On Thu, May 23, 2013 at 11:39:37AM +0200, Arnd Bergmann wrote:
> On Thursday 23 May 2013, Geert Uytterhoeven wrote:
> > > The problem is: trying to fix that will mean the result is a larger
> > > kernel than if you just do the usual arch-implemented thing of placing
> > > an defined faulting instruction at the BUG() site - which defeats the
> > > purpose of turning off CONFIG_BUG.
> >
> > Is __builtin_unreachable() working well these days?
> >
>
> Hmm, I just tried the trivial patch below, which seemed to do the right thing.
> Needs a little more investigation, but that might actually be the correct
> solution. I thought that at some point __builtin_unreachable() was the same
> as "do {} while (1)", but this is not the case with the gcc I was using --
> it just tells gcc that we don't expect to ever get here.
All this is doing is hiding the warning, nothing more.
What the compiler does is this:
beq 1f
... some asm code ...
__builtin_reachable() point
maybe a literal table
1: ... some asm code doing some other part of the function ...

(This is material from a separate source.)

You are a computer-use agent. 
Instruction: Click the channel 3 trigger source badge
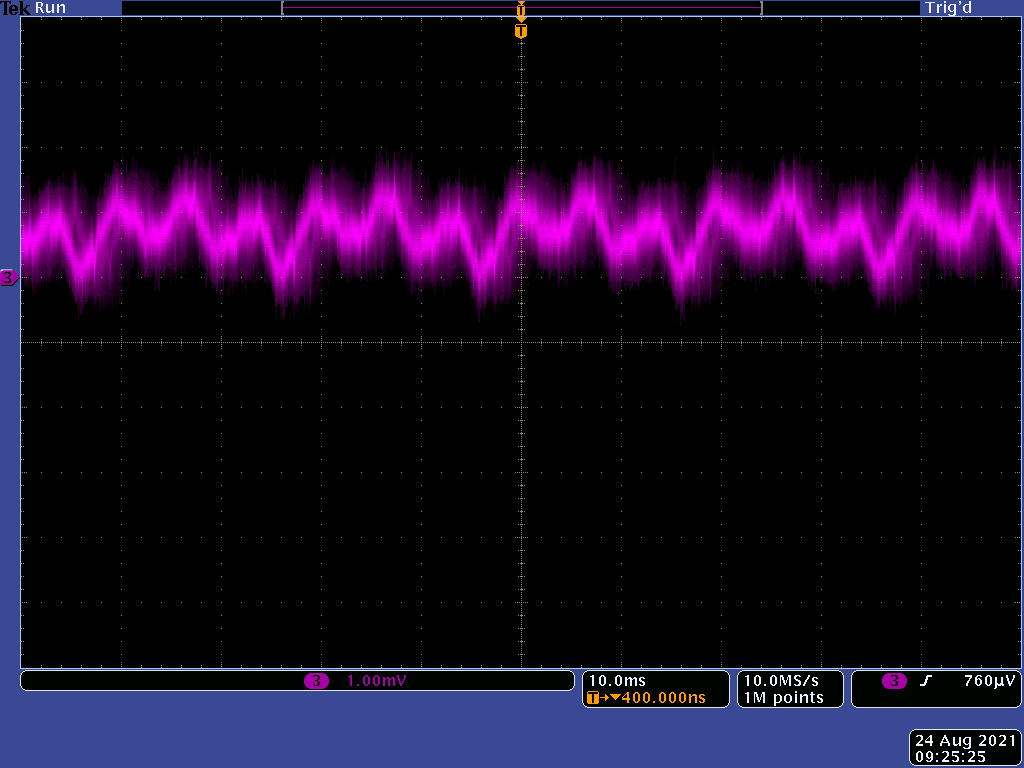pyautogui.click(x=894, y=681)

and what will happen is that the first block of asm will fall through the
(possibly present) literal table into the following asm code. So, as
specified in the gcc manual, if you ever hit a __builtin_unreachable()

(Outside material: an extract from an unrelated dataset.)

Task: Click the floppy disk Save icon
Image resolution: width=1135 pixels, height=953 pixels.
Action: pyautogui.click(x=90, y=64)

point, your program is undefined (as in, the behaviour of it can no longer
be known.)
We can't make that guarantee with BUG() - because sometimes they do fire
and sometimes in the most unlikely scenarios, particularly if you're not
looking, or at the most inconvenient time.
So, if you want to use this, then you should update the CONFIG_BUG text
to include a warning to this effect:
Warning: if CONFIG_BUG is turned off, and control flow reaches
a BUG(), the system behaviour will be undefined.
so that people can make an informed choice about this, because at the
moment:
Disabling this option eliminates support for BUG and WARN, reducing
the size of your kernel image and potentially quietly ignoring
numerous fatal conditions. You should only consider disabling this
option for embedded systems with no facilities for reporting errors.
Just say Y.
will become completely misleading. Turning this option off will _not_
result in "quietly ignoring numerous fatal conditions".
And I come back to one of my previous arguments - is it not better to
panic() if we hit one of these conditions so that the system can try to
do a panic-reboot rather than continue blindly into the unknown?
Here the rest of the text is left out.